In the above sections, we have observed the possible combined effect of biomass burning and fossil fuel combustion in the mass concentration of PM10 mass over three locations of IGP, India. However, the combined effect of biomass and fossil fuel largely depends on the local as well outflow of the long-distance source region. HYSPLIT has allowed for understanding the role of air mass parcel from long range transport at the receptor sites (Fig. 6). The approaching air mass at the receptor sites Delhi, Varanasi, and Kolkata during winter, summer, and monsoon seasons are depicted in Fig. 6. The approaching air mass at the receptor site Delhi is mainly continental type, being transported from IGP and its surroundings during winter and summer whereas air mass transported mainly from IGP and Arabian Sea through Thar Desert during monsoon (Sharma et al. 2014c). The approaching air mass at the receptor site of Varanasi is mainly from Punjab, Haryana, and Uttar Pradesh of IGP and surrounding areas during winter and summer whereas during monsoon, air mass parcel approaching mainly from Arabian Sea. At Kolkata the air mass is approaching the observational site from the IGP and surrounding areas during winter season. During summer and monsoon, air mass is approaching at the observational site of Kolkata mainly from coastal areas of the Bay of Bengal and Arabian Sea, respectively.

Fig. 6
figure 6

Air parcel back trajectory (using HYSPLIT) during winter, summer, and monsoon period (GDAS meteorological data) over Delhi, Varanasi, and Kolkata of IGP, India

Conclusions

Source apportionment of simultaneously observed PM10 at three locations, viz., Delhi (upper IGP), Varanasi (middle IGP), and Kolkata (lower IGP) and its chemical properties (OC, EC, and WSIC) for the year 2011 provide following points:

  • During study period, higher average mass concentration of PM10 at Varanasi (206.2 μg m−3) followed by Delhi (202.3 μg m−3) and Kolkata (171.5 μg m−3) indicates combination of the growth of fine particulates on the way from upper IGP region, local sources (transport for usage of adulterated oil, brick kiln, biomass burning, etc.).
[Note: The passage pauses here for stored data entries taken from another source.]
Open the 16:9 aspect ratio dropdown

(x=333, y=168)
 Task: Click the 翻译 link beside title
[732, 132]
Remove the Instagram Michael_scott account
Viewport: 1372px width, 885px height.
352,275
  • The higher average PM10 mass during winter are either due to capping by low-level boundary layer increasing the average burden (Delhi and Varanasi) or due to the movement of ITCZ when low-level northeast wind flow carries large amount of pollutants along with (Kolkata). Particulate matter has been washed out during heavy rain over three locations during monsoon. Over Kolkata, large marine sources (sea salt) might have increased the concentration of PM10 during monsoon.
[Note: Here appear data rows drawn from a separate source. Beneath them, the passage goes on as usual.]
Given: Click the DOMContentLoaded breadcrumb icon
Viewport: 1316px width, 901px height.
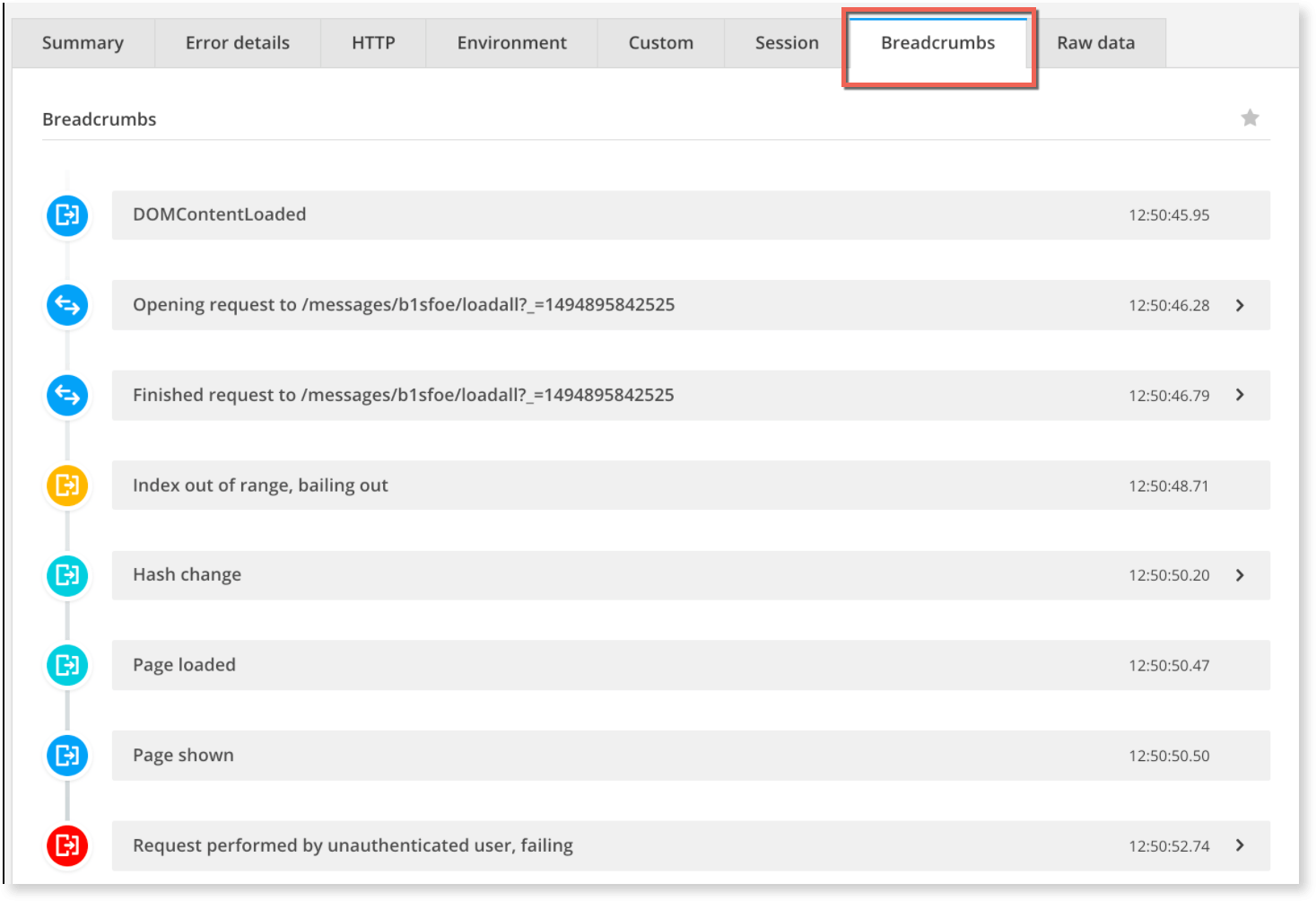Looking at the screenshot, I should coord(67,215).
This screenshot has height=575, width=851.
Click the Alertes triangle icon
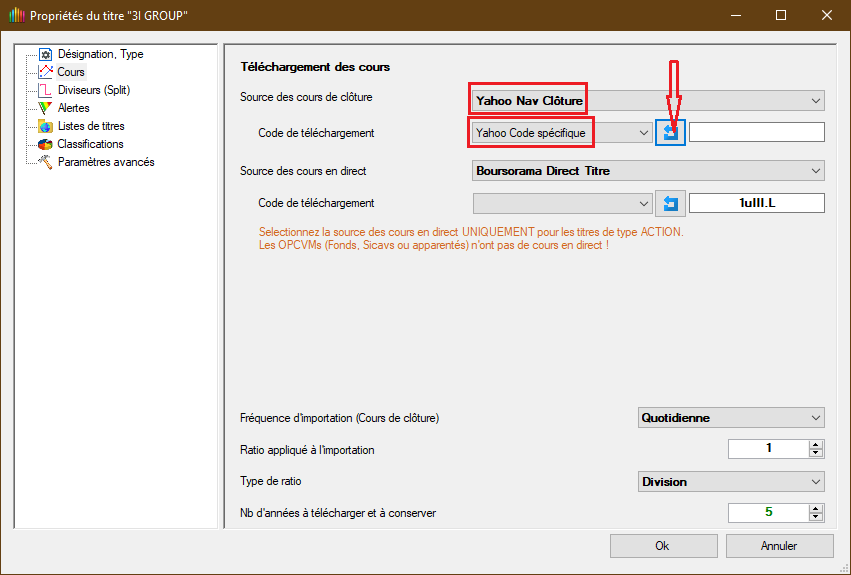click(x=45, y=108)
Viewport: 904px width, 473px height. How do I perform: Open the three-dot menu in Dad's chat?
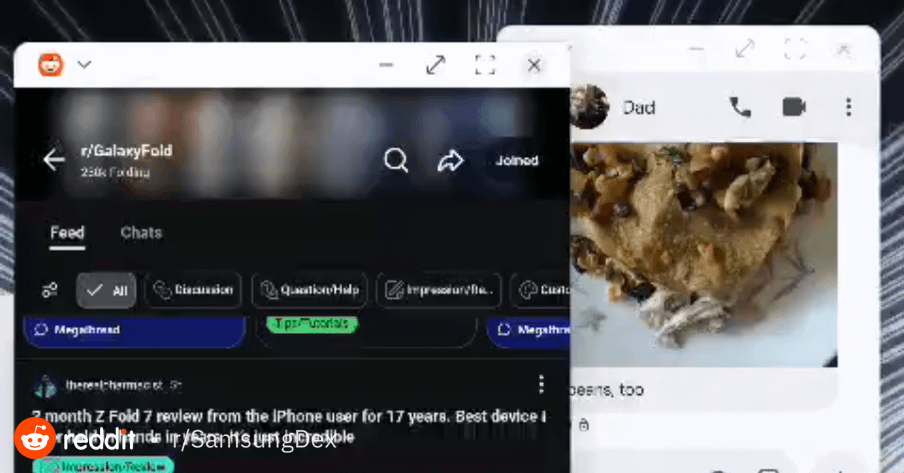(x=848, y=107)
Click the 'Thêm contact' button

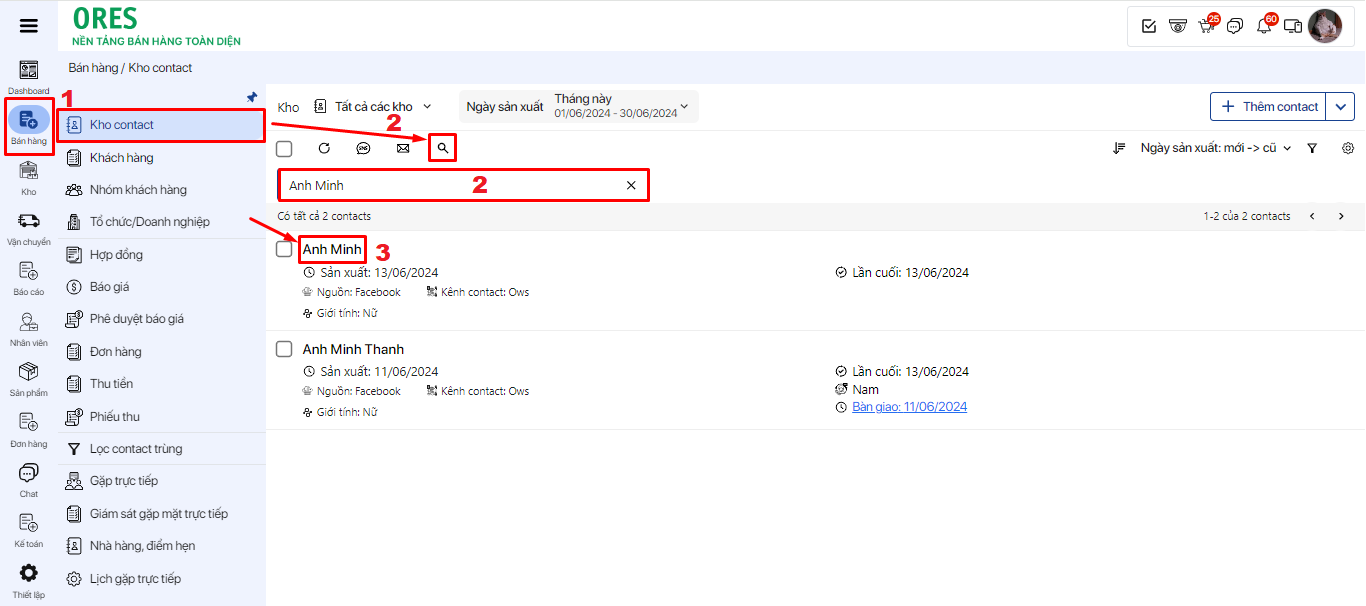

  • It has been noticed that concentration of OC, EC, and TC has followed the pattern of variation of PM10 mass concentration with maximum concentration broadly in winter (December–February) over the three stations. The maximum average concentration of OC has been recorded at Delhi (23.57 μg m−3) and minimum at Kolkata (12.74 μg m−3).

  • OC/EC, K+/OC, K+/EC, Cl/EC, and SO4 2−/EC ratios of PM10 indicate the role of different sources over three IGP regions. The average OC/EC ratios of the present study over Delhi (2.61), Varanasi (2.31), and Kolkata (1.75) are relatively lower than those reported for the urban locations in China and matches with earlier observations at few urban locations of the IGP

  • The positive linear relationship of molar ratios of SO4 2− and NO3 with NH4 + indicates the possibility of the formation of secondary inorganic aerosol [(NH4)2SO4 and NH4NO3] over IGP region. Air mass flow at the observational sites indicate the continental and marine types PM10 transported from the Bay of Bengal, Pakistan, Thar Desert, IGP region and surrounding areas.

  • PCA analysis of PM10 quantifies that secondary aerosol, biomass burning, vehicular emission, and fossil fuel combustion are the major sources of PM10 at Delhi whereas biomass burning, secondary aerosol, vehicular emission, and sea salt are the major sources at Varanasi. At Kolkata, the major sources of PM10 mass resolve as sea salt, secondary aerosol, biomass burning, vehicular emission, and soil dust.